Wednesday, May 13, 2009

New paper: “Measuring Social Security's True Liability”

The National Center for Policy Analysis released a new paper by Boston College economist Larry Kotlikoff titled "Measuring Social Security's True Liability." Kotlikoff's key insight is to apply market valuation techniques to Social Security's finances:

Every year the Social Security Trustees publish a report on the fiscal solvency of the program.  It details the program's unfunded liabilities, which is what the government will still owe after it uses current and future tax receipts to pay for current and future retiree benefits. In 2005, the Social Security Trustees estimated that the program's unfunded liabilities were $8.5 trillion.  This means that even after accounting for payroll tax revenues the federal government would have to have this much money in the bank today, accruing interest, in order to pay promises to future retirees.

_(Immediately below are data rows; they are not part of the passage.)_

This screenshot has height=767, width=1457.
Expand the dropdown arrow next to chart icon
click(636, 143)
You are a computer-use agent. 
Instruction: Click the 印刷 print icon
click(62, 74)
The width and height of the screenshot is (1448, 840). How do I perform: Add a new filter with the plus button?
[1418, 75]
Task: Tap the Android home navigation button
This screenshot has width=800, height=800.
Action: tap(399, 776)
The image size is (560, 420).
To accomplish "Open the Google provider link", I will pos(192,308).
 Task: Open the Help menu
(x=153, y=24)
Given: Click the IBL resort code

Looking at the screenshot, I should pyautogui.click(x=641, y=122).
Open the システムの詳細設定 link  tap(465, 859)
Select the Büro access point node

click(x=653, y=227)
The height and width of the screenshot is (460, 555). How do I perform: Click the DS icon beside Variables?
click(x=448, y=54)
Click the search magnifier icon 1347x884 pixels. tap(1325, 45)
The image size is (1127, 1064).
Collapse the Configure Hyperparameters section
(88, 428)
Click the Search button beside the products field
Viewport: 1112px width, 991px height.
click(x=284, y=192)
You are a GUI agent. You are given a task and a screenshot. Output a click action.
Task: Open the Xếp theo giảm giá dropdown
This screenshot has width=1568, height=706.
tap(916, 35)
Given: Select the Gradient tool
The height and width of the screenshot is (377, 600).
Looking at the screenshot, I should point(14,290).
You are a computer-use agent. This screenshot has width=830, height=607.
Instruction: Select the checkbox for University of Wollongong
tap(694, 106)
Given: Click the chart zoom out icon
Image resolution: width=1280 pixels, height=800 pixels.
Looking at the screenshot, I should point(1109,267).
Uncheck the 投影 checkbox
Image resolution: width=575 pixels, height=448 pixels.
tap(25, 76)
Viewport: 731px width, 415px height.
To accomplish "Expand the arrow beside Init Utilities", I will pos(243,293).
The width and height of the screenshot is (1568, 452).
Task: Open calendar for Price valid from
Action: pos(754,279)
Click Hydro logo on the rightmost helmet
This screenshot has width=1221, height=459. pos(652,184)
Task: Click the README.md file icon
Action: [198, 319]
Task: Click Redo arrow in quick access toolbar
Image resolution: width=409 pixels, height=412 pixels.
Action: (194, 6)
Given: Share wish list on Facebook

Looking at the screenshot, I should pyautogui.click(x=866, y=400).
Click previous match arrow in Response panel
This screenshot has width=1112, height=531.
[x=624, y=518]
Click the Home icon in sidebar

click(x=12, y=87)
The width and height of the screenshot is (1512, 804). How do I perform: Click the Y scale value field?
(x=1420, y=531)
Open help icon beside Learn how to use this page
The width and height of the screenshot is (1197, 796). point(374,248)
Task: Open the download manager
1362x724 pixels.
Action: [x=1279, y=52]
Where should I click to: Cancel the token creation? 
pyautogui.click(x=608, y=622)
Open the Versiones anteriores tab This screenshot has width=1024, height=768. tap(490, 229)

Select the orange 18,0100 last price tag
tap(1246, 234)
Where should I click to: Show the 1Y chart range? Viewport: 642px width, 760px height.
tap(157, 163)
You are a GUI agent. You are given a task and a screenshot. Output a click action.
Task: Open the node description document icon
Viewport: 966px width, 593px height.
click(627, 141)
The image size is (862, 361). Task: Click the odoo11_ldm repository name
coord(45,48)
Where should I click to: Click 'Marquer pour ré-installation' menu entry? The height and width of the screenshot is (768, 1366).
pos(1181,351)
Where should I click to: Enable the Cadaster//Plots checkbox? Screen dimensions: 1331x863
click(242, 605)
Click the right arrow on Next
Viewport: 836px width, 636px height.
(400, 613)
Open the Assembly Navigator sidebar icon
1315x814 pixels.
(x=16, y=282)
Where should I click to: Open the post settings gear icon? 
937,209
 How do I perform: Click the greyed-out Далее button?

However, the Trustees appear to be underestimating the value of Social Security's unfunded liabilities
because they are failing to take into account the riskiness of tax payments that have not yet been received and of benefits that have not yet been accrued
and the certainty of those benefits that have been established.  In effect, the Trustees are understating the
market value of Social Security's net liabilities - what the government would have to pay a private party or investor
to take the obligation off its hands.  As I showed in a recent paper with Alex Blocker and Steve Ross, to mark to market Social Security one needs to treat future government payments (Social Security benefits) and receipts (payroll taxes) as nontradable financial assets. 

Kotlikoff concludes that the market value of the Social Security shortfall – i.e., the amount the government would have to pay to get the private sector to assume Social Security's liabilities – is around 23 percent higher than the stated value reported in the annual Trustees Report. Click here to read the whole paper.

It's worth noting that the market valuation of Social Security financing is a developing field. Some economists, such as John Geanakoplos and Steve Zeldes, argue that on a market basis Social Security's shortfalls are smaller than reported. This is valuable work and hopefully the two sides will work toward common views.